[Dataset records]
= = = =

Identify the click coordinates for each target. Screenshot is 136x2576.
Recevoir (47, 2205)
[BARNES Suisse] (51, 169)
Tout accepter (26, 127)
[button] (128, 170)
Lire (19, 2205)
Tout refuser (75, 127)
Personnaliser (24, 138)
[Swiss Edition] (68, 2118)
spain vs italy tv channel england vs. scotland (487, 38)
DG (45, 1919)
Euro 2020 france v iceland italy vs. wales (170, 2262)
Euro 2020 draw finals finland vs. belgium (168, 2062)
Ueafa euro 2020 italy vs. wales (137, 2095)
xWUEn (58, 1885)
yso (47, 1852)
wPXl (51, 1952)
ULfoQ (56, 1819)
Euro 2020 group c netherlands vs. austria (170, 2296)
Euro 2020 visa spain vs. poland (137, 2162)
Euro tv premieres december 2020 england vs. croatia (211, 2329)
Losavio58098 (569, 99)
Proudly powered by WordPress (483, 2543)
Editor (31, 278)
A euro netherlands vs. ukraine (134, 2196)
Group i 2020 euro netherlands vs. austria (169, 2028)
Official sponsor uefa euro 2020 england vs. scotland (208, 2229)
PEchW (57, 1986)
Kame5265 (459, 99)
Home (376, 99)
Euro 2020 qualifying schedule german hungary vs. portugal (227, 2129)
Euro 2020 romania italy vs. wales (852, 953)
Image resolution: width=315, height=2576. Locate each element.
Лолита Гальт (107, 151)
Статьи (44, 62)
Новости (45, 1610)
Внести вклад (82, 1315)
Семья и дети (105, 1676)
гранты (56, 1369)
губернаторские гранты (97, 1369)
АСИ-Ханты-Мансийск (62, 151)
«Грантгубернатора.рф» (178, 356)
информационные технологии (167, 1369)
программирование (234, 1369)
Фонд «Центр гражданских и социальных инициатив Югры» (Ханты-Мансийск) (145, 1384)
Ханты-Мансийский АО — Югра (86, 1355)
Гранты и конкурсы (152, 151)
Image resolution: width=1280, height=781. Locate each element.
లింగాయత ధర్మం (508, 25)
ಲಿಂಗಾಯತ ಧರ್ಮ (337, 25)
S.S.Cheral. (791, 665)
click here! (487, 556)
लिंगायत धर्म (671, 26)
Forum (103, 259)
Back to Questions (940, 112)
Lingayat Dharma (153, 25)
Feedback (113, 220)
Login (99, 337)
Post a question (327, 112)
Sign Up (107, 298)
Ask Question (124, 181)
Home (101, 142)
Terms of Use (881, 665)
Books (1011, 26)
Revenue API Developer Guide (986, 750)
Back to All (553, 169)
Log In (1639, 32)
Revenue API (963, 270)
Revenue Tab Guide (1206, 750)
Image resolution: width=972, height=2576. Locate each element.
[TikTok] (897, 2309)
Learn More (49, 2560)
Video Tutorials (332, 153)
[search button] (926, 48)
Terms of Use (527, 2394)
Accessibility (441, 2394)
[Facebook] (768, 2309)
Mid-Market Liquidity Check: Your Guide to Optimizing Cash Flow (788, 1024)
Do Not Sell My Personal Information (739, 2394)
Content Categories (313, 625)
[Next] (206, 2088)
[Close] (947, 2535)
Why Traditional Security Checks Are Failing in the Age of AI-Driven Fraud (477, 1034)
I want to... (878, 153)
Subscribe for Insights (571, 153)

= = = =

Brief
From the first line to the last, copy the records without alteration.

Problem solution
Identify the click coordinates for each target. Screenshot is 136x2576.
Recevoir (47, 2205)
[BARNES Suisse] (51, 169)
Tout accepter (26, 127)
[button] (128, 170)
Lire (19, 2205)
Tout refuser (75, 127)
Personnaliser (24, 138)
[Swiss Edition] (68, 2118)
spain vs italy tv channel england vs. scotland (487, 38)
DG (45, 1919)
Euro 2020 france v iceland italy vs. wales (170, 2262)
Euro 2020 draw finals finland vs. belgium (168, 2062)
Ueafa euro 2020 italy vs. wales (137, 2095)
xWUEn (58, 1885)
yso (47, 1852)
wPXl (51, 1952)
ULfoQ (56, 1819)
Euro 2020 group c netherlands vs. austria (170, 2296)
Euro 2020 visa spain vs. poland (137, 2162)
Euro tv premieres december 2020 england vs. croatia (211, 2329)
Losavio58098 (569, 99)
Proudly powered by WordPress (483, 2543)
Editor (31, 278)
A euro netherlands vs. ukraine (134, 2196)
Group i 2020 euro netherlands vs. austria (169, 2028)
Official sponsor uefa euro 2020 england vs. scotland (208, 2229)
PEchW (57, 1986)
Kame5265 (459, 99)
Home (376, 99)
Euro 2020 qualifying schedule german hungary vs. portugal (227, 2129)
Euro 2020 romania italy vs. wales (852, 953)
Image resolution: width=315, height=2576. Locate each element.
Лолита Гальт (107, 151)
Статьи (44, 62)
Новости (45, 1610)
Внести вклад (82, 1315)
Семья и дети (105, 1676)
гранты (56, 1369)
губернаторские гранты (97, 1369)
АСИ-Ханты-Мансийск (62, 151)
«Грантгубернатора.рф» (178, 356)
информационные технологии (167, 1369)
программирование (234, 1369)
Фонд «Центр гражданских и социальных инициатив Югры» (Ханты-Мансийск) (145, 1384)
Ханты-Мансийский АО — Югра (86, 1355)
Гранты и конкурсы (152, 151)
Image resolution: width=1280, height=781. Locate each element.
లింగాయత ధర్మం (508, 25)
ಲಿಂಗಾಯತ ಧರ್ಮ (337, 25)
S.S.Cheral. (791, 665)
click here! (487, 556)
लिंगायत धर्म (671, 26)
Forum (103, 259)
Back to Questions (940, 112)
Lingayat Dharma (153, 25)
Feedback (113, 220)
Login (99, 337)
Post a question (327, 112)
Sign Up (107, 298)
Ask Question (124, 181)
Home (101, 142)
Terms of Use (881, 665)
Books (1011, 26)
Revenue API Developer Guide (986, 750)
Back to All (553, 169)
Log In (1639, 32)
Revenue API (963, 270)
Revenue Tab Guide (1206, 750)
Image resolution: width=972, height=2576. Locate each element.
[TikTok] (897, 2309)
Learn More (49, 2560)
Video Tutorials (332, 153)
[search button] (926, 48)
Terms of Use (527, 2394)
Accessibility (441, 2394)
[Facebook] (768, 2309)
Mid-Market Liquidity Check: Your Guide to Optimizing Cash Flow (788, 1024)
Do Not Sell My Personal Information (739, 2394)
Content Categories (313, 625)
[Next] (206, 2088)
[Close] (947, 2535)
Why Traditional Security Checks Are Failing in the Age of AI-Driven Fraud (477, 1034)
I want to... (878, 153)
Subscribe for Insights (571, 153)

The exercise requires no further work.